Objetivo —
Copia sin cambios las líneas que van desde la que contiene "Click the 52%" hasta la que contiene "[x=583, y=94]", ambas incluidas.

Datos de coordenadas de elementos —
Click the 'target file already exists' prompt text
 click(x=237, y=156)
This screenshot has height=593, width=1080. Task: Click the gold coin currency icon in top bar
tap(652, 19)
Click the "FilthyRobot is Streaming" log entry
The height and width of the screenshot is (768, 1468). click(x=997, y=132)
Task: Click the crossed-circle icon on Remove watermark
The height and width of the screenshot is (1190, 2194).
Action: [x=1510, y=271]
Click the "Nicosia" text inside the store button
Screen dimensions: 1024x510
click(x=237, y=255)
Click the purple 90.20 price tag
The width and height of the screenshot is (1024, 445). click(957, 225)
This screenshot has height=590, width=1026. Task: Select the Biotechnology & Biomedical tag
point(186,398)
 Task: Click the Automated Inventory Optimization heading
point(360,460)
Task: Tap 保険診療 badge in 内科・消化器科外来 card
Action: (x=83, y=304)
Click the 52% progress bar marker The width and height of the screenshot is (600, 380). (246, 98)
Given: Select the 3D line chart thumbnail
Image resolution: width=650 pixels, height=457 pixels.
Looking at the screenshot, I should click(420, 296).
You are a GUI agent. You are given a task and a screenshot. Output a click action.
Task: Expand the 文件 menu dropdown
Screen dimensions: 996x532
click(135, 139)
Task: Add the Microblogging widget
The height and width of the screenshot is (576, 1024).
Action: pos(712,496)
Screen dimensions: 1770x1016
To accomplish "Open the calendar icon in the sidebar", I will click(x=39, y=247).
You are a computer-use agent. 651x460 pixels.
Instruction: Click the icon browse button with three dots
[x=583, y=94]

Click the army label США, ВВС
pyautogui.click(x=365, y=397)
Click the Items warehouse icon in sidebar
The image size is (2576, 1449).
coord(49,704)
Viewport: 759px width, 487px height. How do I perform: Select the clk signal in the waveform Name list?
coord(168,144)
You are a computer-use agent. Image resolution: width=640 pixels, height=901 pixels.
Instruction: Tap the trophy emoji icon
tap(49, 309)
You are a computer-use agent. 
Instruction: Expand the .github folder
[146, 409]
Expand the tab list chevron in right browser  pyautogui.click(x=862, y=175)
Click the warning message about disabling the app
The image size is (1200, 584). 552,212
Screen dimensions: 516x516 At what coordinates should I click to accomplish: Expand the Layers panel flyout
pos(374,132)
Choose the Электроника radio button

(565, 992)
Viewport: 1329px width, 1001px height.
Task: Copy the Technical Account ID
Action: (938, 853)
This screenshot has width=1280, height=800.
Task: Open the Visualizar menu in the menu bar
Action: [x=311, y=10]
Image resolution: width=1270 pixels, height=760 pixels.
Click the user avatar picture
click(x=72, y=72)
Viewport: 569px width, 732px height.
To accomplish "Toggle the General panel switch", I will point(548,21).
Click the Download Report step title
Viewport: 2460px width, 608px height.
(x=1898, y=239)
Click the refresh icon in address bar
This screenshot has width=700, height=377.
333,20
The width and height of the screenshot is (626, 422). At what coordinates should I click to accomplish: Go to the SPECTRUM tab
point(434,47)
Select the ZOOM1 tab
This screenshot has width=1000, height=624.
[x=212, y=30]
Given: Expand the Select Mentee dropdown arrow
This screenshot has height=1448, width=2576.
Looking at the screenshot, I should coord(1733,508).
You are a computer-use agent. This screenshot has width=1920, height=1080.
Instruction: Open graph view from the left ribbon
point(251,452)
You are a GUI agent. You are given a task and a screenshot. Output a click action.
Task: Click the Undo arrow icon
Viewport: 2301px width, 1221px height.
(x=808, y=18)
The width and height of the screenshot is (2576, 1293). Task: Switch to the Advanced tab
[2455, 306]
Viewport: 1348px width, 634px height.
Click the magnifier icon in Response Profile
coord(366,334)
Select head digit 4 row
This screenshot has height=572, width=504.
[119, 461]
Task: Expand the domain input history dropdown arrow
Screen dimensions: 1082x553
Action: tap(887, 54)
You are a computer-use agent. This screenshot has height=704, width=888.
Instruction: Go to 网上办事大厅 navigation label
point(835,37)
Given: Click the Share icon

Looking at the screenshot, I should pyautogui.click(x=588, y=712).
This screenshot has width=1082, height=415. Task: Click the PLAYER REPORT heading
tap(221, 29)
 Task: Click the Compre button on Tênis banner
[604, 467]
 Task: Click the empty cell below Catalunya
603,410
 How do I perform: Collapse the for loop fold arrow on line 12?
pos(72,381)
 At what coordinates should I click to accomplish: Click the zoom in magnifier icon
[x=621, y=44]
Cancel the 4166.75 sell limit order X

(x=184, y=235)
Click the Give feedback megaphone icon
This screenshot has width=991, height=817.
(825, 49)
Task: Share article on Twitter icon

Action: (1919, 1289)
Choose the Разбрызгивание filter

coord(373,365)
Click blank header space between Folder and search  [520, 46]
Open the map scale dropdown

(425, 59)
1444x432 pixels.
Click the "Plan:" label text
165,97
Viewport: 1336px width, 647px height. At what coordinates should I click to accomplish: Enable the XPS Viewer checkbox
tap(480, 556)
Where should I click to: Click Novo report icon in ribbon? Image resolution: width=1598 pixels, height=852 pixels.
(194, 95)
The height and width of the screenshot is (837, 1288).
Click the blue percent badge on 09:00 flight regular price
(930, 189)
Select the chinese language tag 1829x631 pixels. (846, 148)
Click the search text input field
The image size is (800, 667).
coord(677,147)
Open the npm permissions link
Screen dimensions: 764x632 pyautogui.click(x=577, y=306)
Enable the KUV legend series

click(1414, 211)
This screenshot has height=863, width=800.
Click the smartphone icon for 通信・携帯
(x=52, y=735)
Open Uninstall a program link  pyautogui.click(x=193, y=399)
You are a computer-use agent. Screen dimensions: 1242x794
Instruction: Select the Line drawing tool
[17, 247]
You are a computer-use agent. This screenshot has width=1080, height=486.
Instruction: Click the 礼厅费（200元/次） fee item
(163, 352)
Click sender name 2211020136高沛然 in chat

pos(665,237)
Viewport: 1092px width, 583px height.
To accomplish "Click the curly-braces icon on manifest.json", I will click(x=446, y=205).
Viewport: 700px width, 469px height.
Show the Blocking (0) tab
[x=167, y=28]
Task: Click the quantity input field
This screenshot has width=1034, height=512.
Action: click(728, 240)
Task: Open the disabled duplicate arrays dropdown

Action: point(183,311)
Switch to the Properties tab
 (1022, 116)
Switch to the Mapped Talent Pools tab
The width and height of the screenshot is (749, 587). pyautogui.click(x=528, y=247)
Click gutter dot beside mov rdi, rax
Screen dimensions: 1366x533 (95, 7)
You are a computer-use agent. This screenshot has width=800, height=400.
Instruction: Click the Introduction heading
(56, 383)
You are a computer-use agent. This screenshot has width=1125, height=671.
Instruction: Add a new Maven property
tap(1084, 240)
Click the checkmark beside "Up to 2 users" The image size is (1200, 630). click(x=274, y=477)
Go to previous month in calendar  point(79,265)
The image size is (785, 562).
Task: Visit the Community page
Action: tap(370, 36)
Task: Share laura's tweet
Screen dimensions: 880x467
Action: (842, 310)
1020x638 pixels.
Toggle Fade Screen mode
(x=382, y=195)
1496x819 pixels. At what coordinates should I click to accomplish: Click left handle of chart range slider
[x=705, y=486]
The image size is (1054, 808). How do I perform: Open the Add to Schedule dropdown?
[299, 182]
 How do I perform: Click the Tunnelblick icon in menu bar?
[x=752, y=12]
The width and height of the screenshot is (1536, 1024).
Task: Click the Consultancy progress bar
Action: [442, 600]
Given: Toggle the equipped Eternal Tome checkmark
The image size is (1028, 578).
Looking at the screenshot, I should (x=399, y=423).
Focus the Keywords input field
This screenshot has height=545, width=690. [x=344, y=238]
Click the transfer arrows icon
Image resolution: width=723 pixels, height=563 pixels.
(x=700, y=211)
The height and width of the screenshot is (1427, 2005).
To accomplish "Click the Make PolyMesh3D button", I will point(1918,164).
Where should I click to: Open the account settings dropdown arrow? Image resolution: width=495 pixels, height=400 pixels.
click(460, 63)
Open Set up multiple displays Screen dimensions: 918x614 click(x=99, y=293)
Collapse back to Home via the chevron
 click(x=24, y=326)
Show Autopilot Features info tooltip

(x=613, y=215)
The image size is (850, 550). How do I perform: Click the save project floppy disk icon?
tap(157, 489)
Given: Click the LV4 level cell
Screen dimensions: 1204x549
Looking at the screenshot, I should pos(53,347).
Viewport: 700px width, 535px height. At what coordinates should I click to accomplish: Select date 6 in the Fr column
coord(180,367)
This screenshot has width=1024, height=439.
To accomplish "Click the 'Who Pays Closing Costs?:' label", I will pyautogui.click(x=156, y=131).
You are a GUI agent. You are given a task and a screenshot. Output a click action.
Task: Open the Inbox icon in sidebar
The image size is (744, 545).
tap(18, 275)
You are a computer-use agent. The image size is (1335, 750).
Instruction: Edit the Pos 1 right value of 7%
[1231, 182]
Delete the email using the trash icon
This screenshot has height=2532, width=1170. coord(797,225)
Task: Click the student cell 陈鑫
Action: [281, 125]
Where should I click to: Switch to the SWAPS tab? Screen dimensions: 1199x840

Respuesta escrita —
Click the 52% progress bar marker The width and height of the screenshot is (600, 380). (246, 98)
Given: Select the 3D line chart thumbnail
Image resolution: width=650 pixels, height=457 pixels.
Looking at the screenshot, I should click(420, 296).
You are a GUI agent. You are given a task and a screenshot. Output a click action.
Task: Expand the 文件 menu dropdown
Screen dimensions: 996x532
click(135, 139)
Task: Add the Microblogging widget
The height and width of the screenshot is (576, 1024).
Action: pos(712,496)
Screen dimensions: 1770x1016
To accomplish "Open the calendar icon in the sidebar", I will click(x=39, y=247).
You are a computer-use agent. 651x460 pixels.
Instruction: Click the icon browse button with three dots
[x=583, y=94]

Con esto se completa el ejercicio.